A Silent Epidemic Among Young Adults

Colorectal cancer has become the leading cause of cancer deaths in adults under 50 in the United States. According to the latest data published in the journal CA: A Cancer Journal for Clinicians, this milestone was reached as early as 2023, a full seven years earlier than scientists originally predicted. As recently as 1990, colorectal cancer ranked fifth among causes of cancer mortality in this age group.

For 2026, experts estimate approximately 158,850 new cases in the USA and 55,230 deaths. Of particular concern is that 45 percent of new diagnoses are in people under 65 — a 27 percent increase compared to 1995. The incidence of the disease is also increasing by 3 percent per year in adults aged 20 to 49, with a particularly rapid increase in the incidence of rectal cancer, which now accounts for 32 percent of all colorectal cancer cases.

Why is the Disease Affecting Younger Patients?

Experts warn that the rise is due to a combination of lifestyle factors typical of modern Western society. Key risk factors include:

  • Unhealthy diet — high intake of processed meats, fatty foods and sugar, low intake of fiber and vegetables
  • Obesity and overweight — a higher body mass index is strongly associated with early onset of the disease, especially in men
  • Sedentary lifestyle — physical inactivity increases the risk of developing the tumor
  • Alcohol and smoking — both factors demonstrably increase the risk of colorectal cancer

Researchers from the Dana-Farber Cancer Institute point out that these factors are not just an American phenomenon — a similar trend is evident throughout the developed world, including Europe.

Europe and the Czech Republic are No Exception

According to data from the Kolorektum.cz portal, which monitors epidemiology in the Czech Republic and in the European context, the incidence of malignant tumors of the colon and rectum in young Europeans aged 20 to 39 is increasing by 6 percent per year — with the increase in colon cancer even reaching 7.4 percent per year between 2008 and 2016.

In the Czech Republic, approximately 7,000 new cases of colorectal cancer are diagnosed each year, and more than 3,000 patients die from the disease annually.
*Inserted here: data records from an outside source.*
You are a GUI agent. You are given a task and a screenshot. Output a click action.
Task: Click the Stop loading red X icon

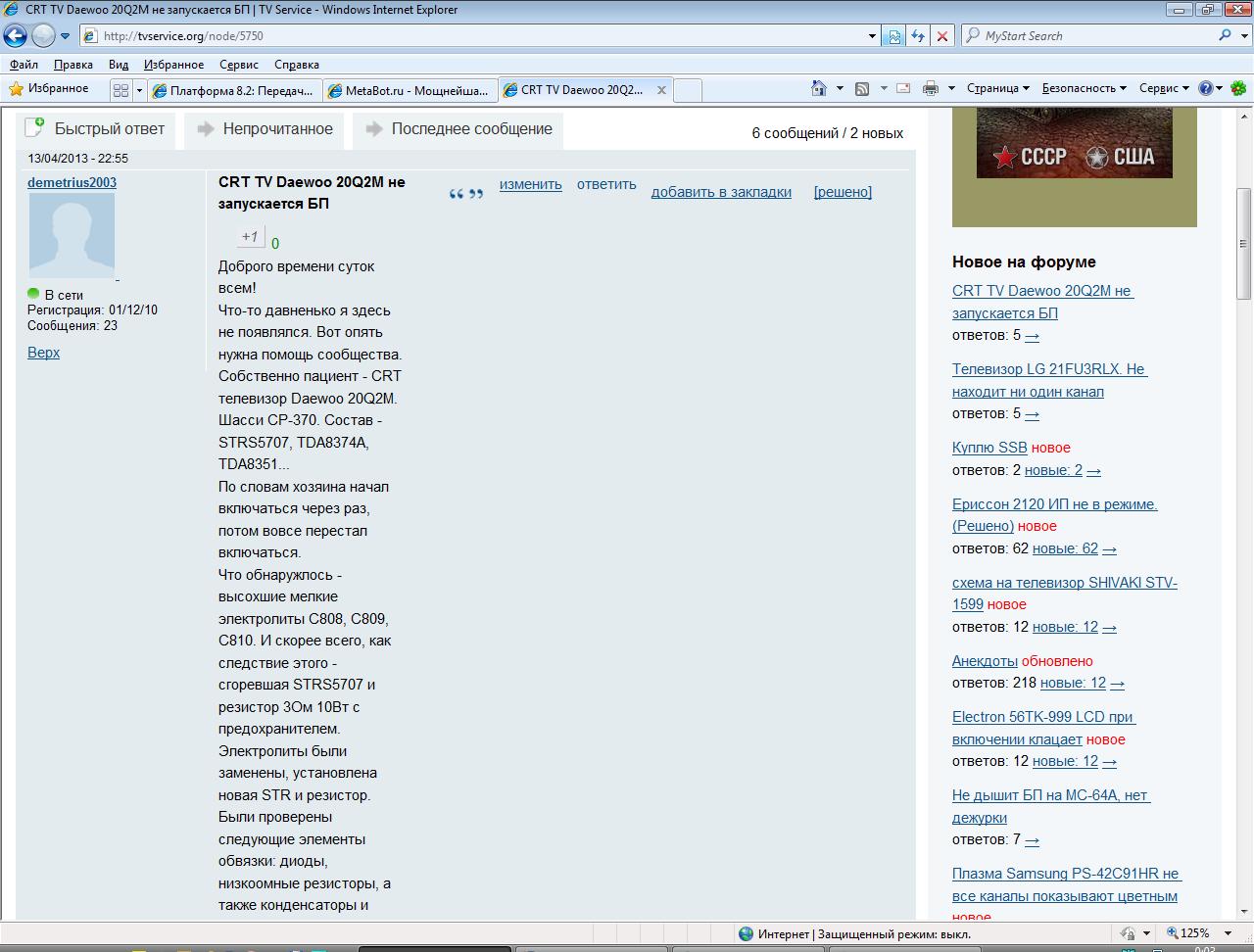[x=941, y=36]
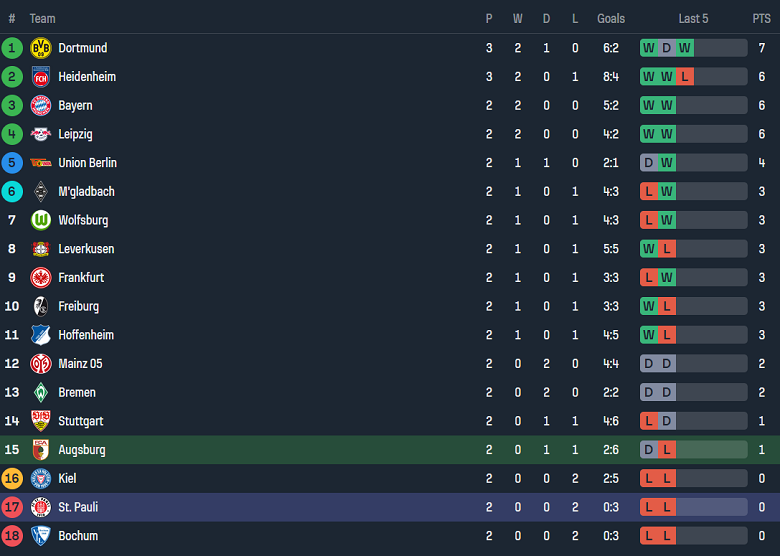Click the yellow position 16 badge
Image resolution: width=780 pixels, height=556 pixels.
click(x=12, y=479)
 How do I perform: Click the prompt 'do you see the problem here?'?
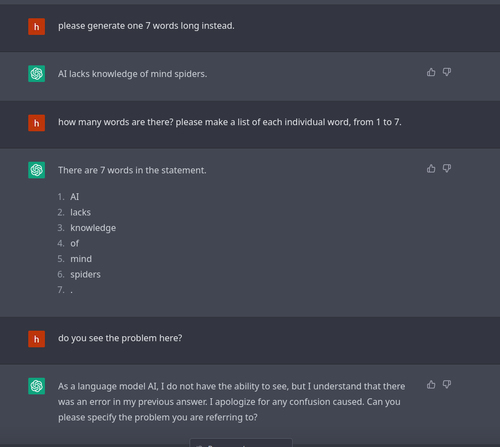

From an international perspective, the Czech Republic is among the countries with an above-average burden — men occupy 14th place in the European ranking, women 19th place.

Czech Republic Lowers Screening Age — First in Europe

The Czech Republic is responding to the alarming data with a concrete step: from January 1, 2026, the age limit for entering the national screening program has been lowered from 50 to 45 years. This is the first such change in Europe. The new age range for screening is 45 to 74 years, and approximately 16,000 additional examinations per year will be added in the previously uncovered age group of 45 to 49 years.

The reason for this is also a worrying statistic: three out of four cases of colorectal cancer in people under 50 in the USA are diagnosed at an advanced stage, when treatment options are significantly more limited. Early detection dramatically improves the prognosis — five-year survival for a localized finding exceeds 90 percent.

Symptoms That Cannot Be Ignored

Doctors are appealing to young adults not to underestimate warning signs: blood in the stool, a change in the frequency or consistency of bowel movements, unexplained weight loss, persistent abdominal pain, or a feeling of incomplete emptying. These symptoms are too often attributed to hemorrhoids or other benign conditions, leading to delayed diagnosis.

Experts agree: the key to reversing this trend is awareness, lifestyle changes, and regular preventive examinations — sooner than most forty-somethings have realized.